I did a reset the neck on one recently and it was very similar to doing a Martin reset, except the Harmony has a maple neck instead of mahogany. The dovetail and heel are shaped very similarly to a Martin's.

I think I read somewhere that you're a furniture restorer. Since you have that background, you would be an excellent candidate for actually doing a proper reset, and you could not ask for a better guitar for your first neck reset.

The main problem with doing it right, is that specialized tools are required, which aren't cheap. That said, a clever woodworker can make a neck removal fixture. I made my own - copied it directly from Stew Mac's design, except mine has maple knobs which I tuned myself, rather than the plastic knobs included on the stock unit. The steaming machine can be made from a home espresso machine, with a hose attached, and a needle at the end of the hose for injecting steam.

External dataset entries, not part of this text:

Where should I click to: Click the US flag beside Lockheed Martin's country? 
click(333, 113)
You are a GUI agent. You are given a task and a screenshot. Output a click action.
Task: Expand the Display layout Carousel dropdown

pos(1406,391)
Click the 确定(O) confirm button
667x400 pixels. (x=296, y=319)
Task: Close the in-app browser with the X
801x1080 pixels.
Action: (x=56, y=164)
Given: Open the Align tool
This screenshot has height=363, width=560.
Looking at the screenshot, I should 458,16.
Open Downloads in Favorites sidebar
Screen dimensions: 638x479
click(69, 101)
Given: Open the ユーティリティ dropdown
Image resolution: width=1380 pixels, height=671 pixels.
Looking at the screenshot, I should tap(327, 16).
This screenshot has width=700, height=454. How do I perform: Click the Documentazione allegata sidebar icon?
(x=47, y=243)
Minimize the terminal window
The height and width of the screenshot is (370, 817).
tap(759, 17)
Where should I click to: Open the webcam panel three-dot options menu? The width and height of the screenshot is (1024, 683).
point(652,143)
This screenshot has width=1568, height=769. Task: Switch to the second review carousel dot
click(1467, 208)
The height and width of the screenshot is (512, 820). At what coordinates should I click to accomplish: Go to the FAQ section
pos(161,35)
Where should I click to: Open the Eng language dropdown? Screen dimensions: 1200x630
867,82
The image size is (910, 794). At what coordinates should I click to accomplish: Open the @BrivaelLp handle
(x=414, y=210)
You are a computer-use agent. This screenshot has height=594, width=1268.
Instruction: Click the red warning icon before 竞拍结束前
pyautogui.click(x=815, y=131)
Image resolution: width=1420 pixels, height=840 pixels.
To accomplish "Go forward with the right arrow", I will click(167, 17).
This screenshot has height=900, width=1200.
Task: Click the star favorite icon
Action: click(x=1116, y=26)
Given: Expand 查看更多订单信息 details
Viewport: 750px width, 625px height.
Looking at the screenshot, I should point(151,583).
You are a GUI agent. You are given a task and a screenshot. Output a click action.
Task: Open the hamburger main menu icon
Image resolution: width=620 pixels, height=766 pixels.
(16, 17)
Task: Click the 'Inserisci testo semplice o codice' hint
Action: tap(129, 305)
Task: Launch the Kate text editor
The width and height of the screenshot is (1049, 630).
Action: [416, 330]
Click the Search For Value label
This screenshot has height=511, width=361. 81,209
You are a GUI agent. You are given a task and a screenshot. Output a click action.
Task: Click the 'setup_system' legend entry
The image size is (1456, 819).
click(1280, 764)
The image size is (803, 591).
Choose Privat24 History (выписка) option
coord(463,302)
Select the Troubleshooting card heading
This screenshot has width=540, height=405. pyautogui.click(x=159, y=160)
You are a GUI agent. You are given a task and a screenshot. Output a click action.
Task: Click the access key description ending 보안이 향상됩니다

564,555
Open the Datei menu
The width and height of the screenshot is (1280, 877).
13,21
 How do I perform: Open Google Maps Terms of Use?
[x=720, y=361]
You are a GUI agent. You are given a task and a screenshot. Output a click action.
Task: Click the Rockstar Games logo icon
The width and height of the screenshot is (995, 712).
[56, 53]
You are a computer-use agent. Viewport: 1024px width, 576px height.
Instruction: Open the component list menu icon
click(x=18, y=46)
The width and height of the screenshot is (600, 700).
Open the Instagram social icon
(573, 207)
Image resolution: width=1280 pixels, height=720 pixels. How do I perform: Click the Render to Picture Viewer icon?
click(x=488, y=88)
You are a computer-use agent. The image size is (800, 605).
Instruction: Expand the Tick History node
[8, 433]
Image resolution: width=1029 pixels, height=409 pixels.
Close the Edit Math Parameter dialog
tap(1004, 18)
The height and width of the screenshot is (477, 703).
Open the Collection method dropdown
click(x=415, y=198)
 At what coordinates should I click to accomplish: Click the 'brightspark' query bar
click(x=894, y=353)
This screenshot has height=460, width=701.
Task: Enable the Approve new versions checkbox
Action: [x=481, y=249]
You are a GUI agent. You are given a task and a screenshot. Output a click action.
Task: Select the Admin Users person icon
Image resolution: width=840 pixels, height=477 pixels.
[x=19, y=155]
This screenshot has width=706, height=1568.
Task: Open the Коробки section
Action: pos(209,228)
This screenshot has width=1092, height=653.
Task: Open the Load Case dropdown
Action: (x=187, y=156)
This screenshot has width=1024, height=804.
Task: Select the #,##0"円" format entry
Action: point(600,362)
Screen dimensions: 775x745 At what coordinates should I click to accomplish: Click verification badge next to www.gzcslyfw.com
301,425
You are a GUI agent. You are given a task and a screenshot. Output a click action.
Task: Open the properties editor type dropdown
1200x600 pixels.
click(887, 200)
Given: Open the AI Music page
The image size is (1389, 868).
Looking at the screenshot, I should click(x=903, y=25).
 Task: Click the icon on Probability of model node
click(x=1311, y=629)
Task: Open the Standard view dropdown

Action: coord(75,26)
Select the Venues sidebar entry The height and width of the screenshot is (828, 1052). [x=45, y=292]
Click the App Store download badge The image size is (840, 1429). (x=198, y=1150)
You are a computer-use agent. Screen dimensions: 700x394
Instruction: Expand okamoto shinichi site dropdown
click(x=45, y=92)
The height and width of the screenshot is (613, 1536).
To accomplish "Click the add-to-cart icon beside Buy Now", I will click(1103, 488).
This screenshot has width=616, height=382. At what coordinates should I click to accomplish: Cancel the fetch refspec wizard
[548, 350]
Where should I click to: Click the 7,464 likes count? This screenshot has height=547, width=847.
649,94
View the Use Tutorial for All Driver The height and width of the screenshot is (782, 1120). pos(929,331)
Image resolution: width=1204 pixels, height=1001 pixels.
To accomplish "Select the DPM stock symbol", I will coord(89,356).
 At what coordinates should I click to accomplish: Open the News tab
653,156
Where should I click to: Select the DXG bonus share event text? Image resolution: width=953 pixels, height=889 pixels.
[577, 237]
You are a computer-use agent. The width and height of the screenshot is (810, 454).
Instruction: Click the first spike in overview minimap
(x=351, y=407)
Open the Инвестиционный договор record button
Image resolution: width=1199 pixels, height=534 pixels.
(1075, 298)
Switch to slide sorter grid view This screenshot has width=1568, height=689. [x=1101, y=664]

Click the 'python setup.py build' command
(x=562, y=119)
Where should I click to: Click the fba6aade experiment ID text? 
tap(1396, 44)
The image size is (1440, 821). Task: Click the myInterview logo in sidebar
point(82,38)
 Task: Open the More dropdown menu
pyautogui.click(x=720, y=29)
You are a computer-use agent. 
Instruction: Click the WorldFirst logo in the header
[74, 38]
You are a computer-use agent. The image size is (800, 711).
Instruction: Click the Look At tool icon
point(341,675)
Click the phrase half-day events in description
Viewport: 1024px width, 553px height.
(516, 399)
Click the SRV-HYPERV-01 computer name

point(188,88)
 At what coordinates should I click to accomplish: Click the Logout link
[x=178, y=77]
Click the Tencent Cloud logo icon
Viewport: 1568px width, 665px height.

I know those Harmonys aren't very valuable, but they're definitely cool enough to deserve a proper reset. If you think you might be up to the job, it sure would be a worthwhile project. As cheesy as those alternative methods are, I suppose it's preferable to do it that way than not at all, but I hate to see a cool guitar (even a cheap one) get butchered.

If you weigh the value of the guitar against the amount of time involved to do the job right, it doesn't make much sense from a financial standpoint to do a proper reset. But those old Harmony flat tops are the perfect guinea pig for someone who's learning how to do a neck reset, so if you ever wanted to do one, now's your chance.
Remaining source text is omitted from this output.